▶ _Objective 1_:
List every email address in the message header that ends in vger.kernel.org.

From: Aaron Conole <aconole@bytheb.org>
To: Linus Torvalds <torvalds@linux-foundation.org>
Cc: Florian Westphal <fw@strlen.de>,
Al Viro <viro@zeniv.linux.org.uk>,
Andrew Morton <akpm@linux-foundation.org>,
Jens Axboe <axboe@fb.com>, "Ted Ts'o" <tytso@mit.edu>,
Christoph Lameter <cl@linux.com>,
David Miller <davem@davemloft.net>,
Pablo Neira Ayuso <pablo@netfilter.org>,
Linux Kernel Mailing List <linux-kernel@vger.kernel.org>,
linux-fsdevel <linux-fsdevel@vger.kernel.org>,
Network Development <netdev@vger.kernel.org>,
NetFilter <netfilter-devel@vger.kernel.org>
Subject: Re: slab corruption with current -git (was Re: [git pull] vfs pile 1 (splice))

▶ _Data listing_:
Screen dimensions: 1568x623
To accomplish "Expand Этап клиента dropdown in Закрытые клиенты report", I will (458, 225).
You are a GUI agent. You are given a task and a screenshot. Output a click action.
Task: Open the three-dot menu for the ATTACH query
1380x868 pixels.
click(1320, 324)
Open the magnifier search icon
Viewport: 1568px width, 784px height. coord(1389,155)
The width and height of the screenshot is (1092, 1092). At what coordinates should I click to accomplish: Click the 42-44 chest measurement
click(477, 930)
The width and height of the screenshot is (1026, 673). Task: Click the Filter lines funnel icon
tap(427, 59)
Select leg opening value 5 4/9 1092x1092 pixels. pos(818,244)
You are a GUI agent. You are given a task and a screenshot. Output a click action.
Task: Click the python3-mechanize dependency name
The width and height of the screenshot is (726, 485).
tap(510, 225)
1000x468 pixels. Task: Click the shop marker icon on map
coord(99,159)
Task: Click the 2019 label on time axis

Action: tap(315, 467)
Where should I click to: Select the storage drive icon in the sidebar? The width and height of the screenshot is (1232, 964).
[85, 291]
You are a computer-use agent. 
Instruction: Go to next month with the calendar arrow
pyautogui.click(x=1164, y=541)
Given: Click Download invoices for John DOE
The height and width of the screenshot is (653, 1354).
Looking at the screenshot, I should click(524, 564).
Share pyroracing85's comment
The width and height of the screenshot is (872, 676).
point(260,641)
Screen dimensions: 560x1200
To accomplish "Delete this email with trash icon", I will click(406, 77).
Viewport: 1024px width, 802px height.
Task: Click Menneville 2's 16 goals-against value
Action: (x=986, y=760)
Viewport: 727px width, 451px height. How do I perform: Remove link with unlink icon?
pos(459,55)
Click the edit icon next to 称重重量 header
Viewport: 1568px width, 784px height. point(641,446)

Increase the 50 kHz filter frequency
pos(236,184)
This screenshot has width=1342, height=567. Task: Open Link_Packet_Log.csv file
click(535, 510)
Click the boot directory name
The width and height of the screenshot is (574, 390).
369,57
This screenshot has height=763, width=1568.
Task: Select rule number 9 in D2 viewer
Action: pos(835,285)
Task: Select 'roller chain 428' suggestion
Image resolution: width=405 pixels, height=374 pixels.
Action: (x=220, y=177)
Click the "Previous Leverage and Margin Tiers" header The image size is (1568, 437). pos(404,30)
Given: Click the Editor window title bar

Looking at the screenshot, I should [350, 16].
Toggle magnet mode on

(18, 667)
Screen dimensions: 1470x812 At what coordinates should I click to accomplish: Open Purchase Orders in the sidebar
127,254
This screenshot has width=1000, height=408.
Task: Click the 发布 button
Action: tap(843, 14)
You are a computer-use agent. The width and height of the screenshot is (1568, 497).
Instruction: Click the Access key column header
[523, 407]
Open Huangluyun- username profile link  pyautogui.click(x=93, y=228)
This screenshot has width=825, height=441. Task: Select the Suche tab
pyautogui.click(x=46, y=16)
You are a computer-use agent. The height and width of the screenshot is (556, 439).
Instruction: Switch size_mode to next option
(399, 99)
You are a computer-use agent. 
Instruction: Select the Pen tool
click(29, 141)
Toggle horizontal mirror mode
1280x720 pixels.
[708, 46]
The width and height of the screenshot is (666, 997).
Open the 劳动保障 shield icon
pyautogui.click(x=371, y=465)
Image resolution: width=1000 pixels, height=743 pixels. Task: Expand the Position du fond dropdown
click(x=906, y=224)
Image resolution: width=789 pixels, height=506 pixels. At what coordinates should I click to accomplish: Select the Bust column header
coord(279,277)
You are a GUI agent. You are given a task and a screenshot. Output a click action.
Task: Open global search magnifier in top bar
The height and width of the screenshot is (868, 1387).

▶ _Objective 2_:
In the rows, rewrite the lines from the one with "You are a computer-use agent. The height" up to and including the one with "coord(279,277)", replacing "Instruction" with "Goal" and leaving all else unchanged.

▶ _Correct answer 1_:
linux-kernel@vger.kernel.org, linux-fsdevel@vger.kernel.org, netdev@vger.kernel.org, netfilter-devel@vger.kernel.org

▶ _Correct answer 2_:
You are a computer-use agent. The height and width of the screenshot is (556, 439).
Goal: Switch size_mode to next option
(399, 99)
You are a computer-use agent. 
Goal: Select the Pen tool
click(29, 141)
Toggle horizontal mirror mode
1280x720 pixels.
[708, 46]
The width and height of the screenshot is (666, 997).
Open the 劳动保障 shield icon
pyautogui.click(x=371, y=465)
Image resolution: width=1000 pixels, height=743 pixels. Task: Expand the Position du fond dropdown
click(x=906, y=224)
Image resolution: width=789 pixels, height=506 pixels. At what coordinates should I click to accomplish: Select the Bust column header
coord(279,277)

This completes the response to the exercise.